> [Material supplied]
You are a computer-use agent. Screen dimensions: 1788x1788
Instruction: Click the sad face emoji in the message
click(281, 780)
--
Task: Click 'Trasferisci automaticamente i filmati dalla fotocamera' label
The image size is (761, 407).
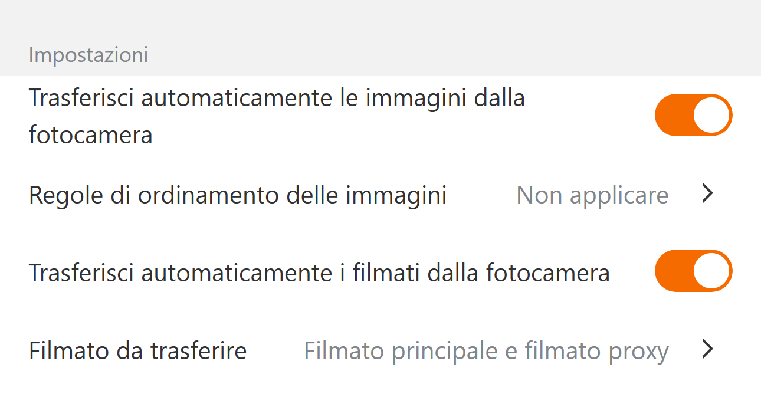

> [Aim of the task] For the material above, reproduce exactly the lines from the line with "Task: Click 'Trasferisci" to the line with "The image size is (761, 407).", inclusive, and exclude all others.

> [Answer for this exercise]
Task: Click 'Trasferisci automaticamente i filmati dalla fotocamera' label
The image size is (761, 407).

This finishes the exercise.